Ship Decoration 1630–1780
“The approaching ship turned out to be the 56-gun Apollon belonging to the French navy but fitted out as a privateer; she carried no colors. It was not until the vessel was fast approaching that she yawed slightly revealing decorations on her quarter gallery which immediately identified her as French.
In the confusion that followed, the British captain ordered the foresail to be set, which had the unfortunate effect of burying the gun ports of the leeward lower deck into the sea, causing the ship to take on a considerable amount of water.
The Apollon poured fire onto the Anglesea, leaving 60 men dead or wounded.”
The British captain and the ship’s master died on the scene and the poor fellow who had to assume command was court-martialed—and shot. The thing to take away from this vignette is that the French ship was recognizable even at a distance as French, not because it had “Je suis français” painted on it but by its decoration.
Cathead? Upper cheek? Bumpkin? Cagouille? Should that lion’s mane be flowing or curled? If, when you watch your pirate movies, one ship looks like another, this book will be an eye-opener. Who better than a proper ship-carver to write a book examining and comparing just this sort of detail? Back in the day, all the big seafaring nations had entire sculpture academies devoted to professional training in this craft but Peters who went into business full-time in 1990 had a much harder time “carving out” his place in that world on his own.
If you think about it, ship carving is about much more than whittling wood; it is a form of branding and Peters begins his book by explaining that “the primary function of a ship of war is to present military power, and through continued development it takes the most efficient form to achieve this. When decoration was applied to such a vessel, it was for the purpose of presenting an overwhelming sense of indomitable strength.” Ships of war are usually followed by ships of trade, and here too the goal was to present a sense of might and accomplishment. In fact, the fellow who carved the aforementioned Apollon was not only a painter and art theorist but also Director of the Paris Académie des Beaux-Arts and thus in charge of all aspects of Louis XIVs entire court style, from the Louvre to Versailles.

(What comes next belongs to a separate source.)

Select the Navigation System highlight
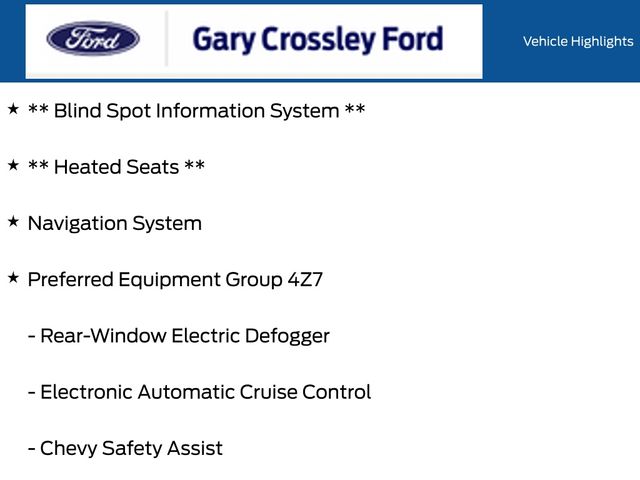This screenshot has height=480, width=640. coord(115,224)
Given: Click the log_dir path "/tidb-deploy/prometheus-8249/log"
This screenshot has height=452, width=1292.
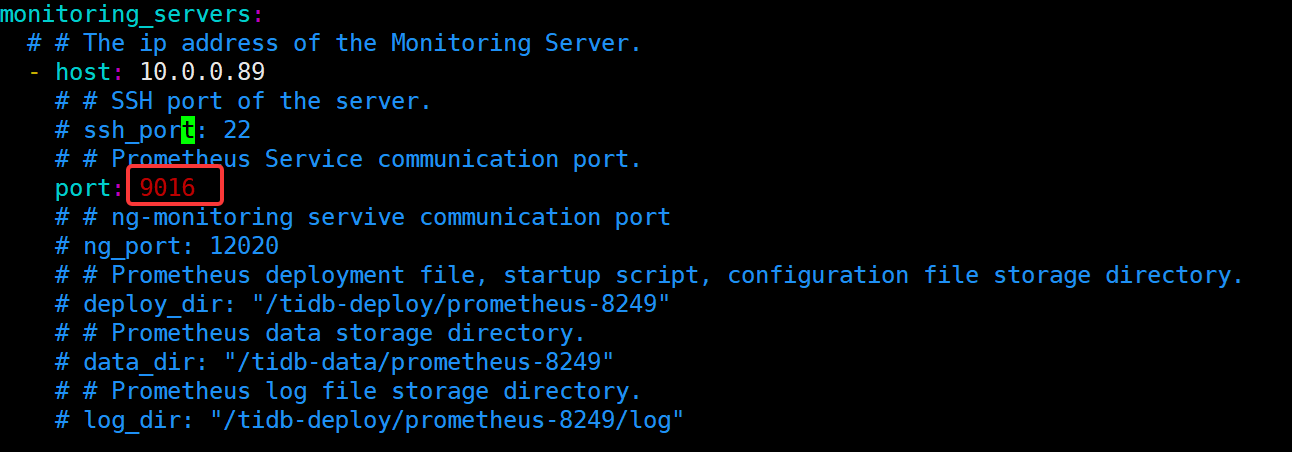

Moreover, a ship-carver has to be cognizant of the functional aspects of his work, “to create art forms that are not vulnerable to damage through the maneuvers of anchoring, sailing, berthing, and so forth,” and that is also able to withstand the rigors of a working life at sea and constant exposure to extreme weather conditions.
As a practitioner, Peters knows that replicating historic examples is a good way to learn to internalize the designs, symbolism, and techniques. This book is not a how-to guide for the aspiring carver but a guided tour of the work of carvers from the five principal nations that traded with the West Indies: France, the Netherlands, Great Britain, Denmark and Sweden, each of which is covered in a separate chapter that also includes lists of carvers and, in most cases, a color section. Drawings, models, and photos of surviving work and restoration projects illustrate the story in exhaustive detail.
Peters has the distinction of being appointed the sole carver on two important restoration projects, the French Hermione of 1779 and the Swedish Götheborg of 1738. The former is shown in some detail here in finished form but to the latter is devoted the entire Part III and goes into great detail regarding both the research and the work in progress.
The book begins with a Glossary and the terms explained there are not included in the quite substantial General Index. The Bibliography references a number of classic sources but mostly points to more recent work that should be easy to find for those who want to dig deeper.
The “Brief History of the East India Companies” (which includes Austria in addition to the five nations mentioned before) that makes up Part I is a nice summary of seafaring activities, political stance, and trade relations between Christian and Muslim realms. Readers new to the subject may well be surprised to learn, for instance, that “Algerines and other North African corsairs, generally known as Barbary Pirates” from the 1600s on didn’t just raid ships in their waters but sailed themselves all the way to England to take thousands of Westerners into slavery!
Not cheap, but a very fine book and of the usual high quality that marks this publisher’s titles.